Using visible line segments to compute a visibility polygon

Question

Given a simple polygon $P$ and a point $p$ within the polygon, I want to compute the region in $P$ consisting of all points $q$ visible from point $p$. A point $q$ is visible from point $p$, if the line segment $\overline{qp}$ is completely in the polygon $P$.

As for now, let's ignore the case where a line segment lies completely on the ray.

Now I have a collection of line segments (edges of the polygon) which are visible from point $p$. The problem is that not every line segment in the collection is fully visible which is why I can't simply connect them into a polygon. I first need to compute which part of each line segment is visible and connect those. This last step is what I struggle with.

Here are two examples:

In the left example edge $\overline{AD}$ is partially seen from $p$, in the right example it's $\overline{GH}$ (rest of the edges are completely visible).

For the left example, how can I use the fact that $\overline{EB}, \overline{BC}, \overline{AD}$ and $\overline{DE}$ are visible from point $p$ in order to compute the visibility polygon?

I struggle with finding an algorithm to do this which doesn't fail for every second case I apply it to. Any suggestions?

Answer 1

First, assume we already have a list $L$ with all segments in $P$ that are at least partially visible from $p$, ordered by the smallest angle $\theta$ such that a segment is visible from $p$ at angle $\theta$. (This can be done with a (angular) sweep line algorithm in $O(n\log n)$)

Now, observe that if a line from $p$ to some point on the segment $s_i$ in $L$ intersects some segment of $P$, it must intersect either $s_{i-1}$ or $s_{i+1}$ (be careful to wrap around the ends of the list), i.e. one of the neighbours of $s_i$.

Therefore, we can construct the visibility polygon as follows: iterate over all segments $s_i$ in $L$ and compute the visible sub-segment of $s_i$ using the segments $s_{i-1},s_{i+1}$. (call it $s_i^*$) Add it to your visibility polygon and then add the lines connecting the endpoints of $s_i^*$ with $s_{i-1}^*$ and $s_{i+1}^*$ to the visibility polygon (if they aren't already connected directly).

Answer 2

If visibility polygon means a polygon $P'$ where point $p$ needs to able to see all the points on the line segments in $P$ without any other point blocking it then here is what I think:

You are given polygon $P$ so you are also given the vertices $V$ and edges $E$ (line segments) within $P$. So if $p$ is visible in $P$ then point $p$ and all points $x$ on the edges $E$ can form a line segment $\overline{px}$ where no other point on $\overline{px}$ can contain another point $x'$ from another edge $E'$.

This means that $\overline{px}$ does not intersect any other point $x'$ of any other $E'$ in $P$. This also means that you would be able to check from one vertex on $E$ to the other.

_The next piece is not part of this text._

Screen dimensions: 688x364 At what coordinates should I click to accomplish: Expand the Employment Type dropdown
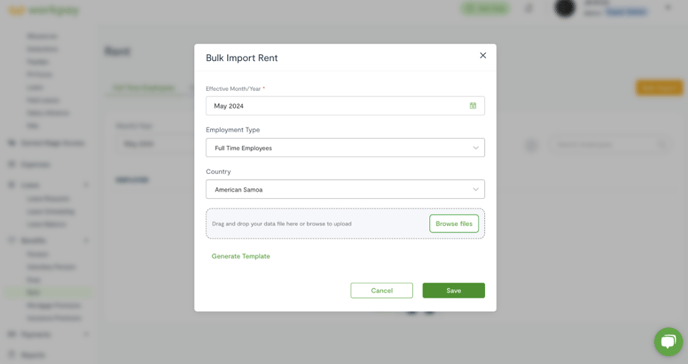(x=345, y=148)

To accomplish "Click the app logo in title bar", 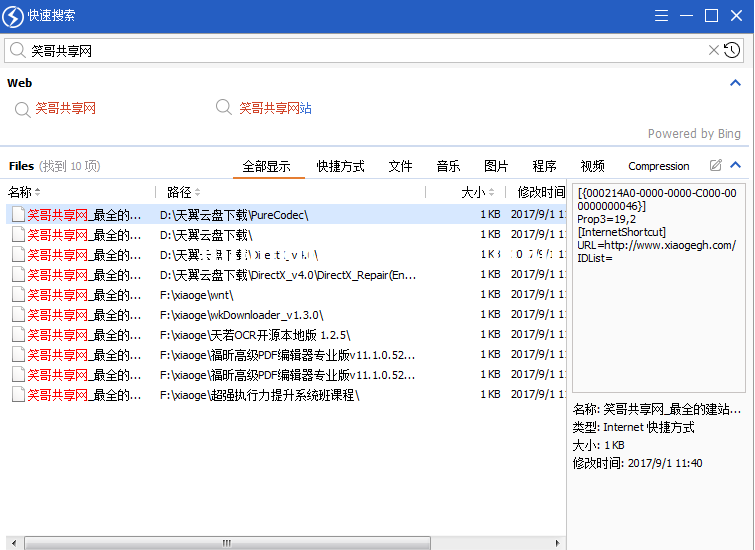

Therefore, if at given time your algorithm finds a segment that's only partially visible you will also know where the last point that allows it to be visible to $p$ and so you would use that point as the new vertex.

For example, in the your left polygon above, you can find the point from $\overline{AD}$ where any further towards $A$ would render the line partially not visible. Let's say that this new point is $A'$. Then by removing $\overline{AD}$ and $\overline{AC}$ and add $\overline{A'D}$ and $\overline{A'C}$ to the given polygon (or simply replace $A$ with $A'$ for the line segments involving $A$) then you would be able to compute the visibility polygon.

The one problem that I can think of currently is that there are infinitely many points on a given line so this algorithm can essentially run infinitely. So there has to be a length difference, $\delta$, between two points on the line segment that's small enough to be able to check all critical points but big enough that it won't let the algorithm run infinitely so that your algorithm would just increment by $\delta$.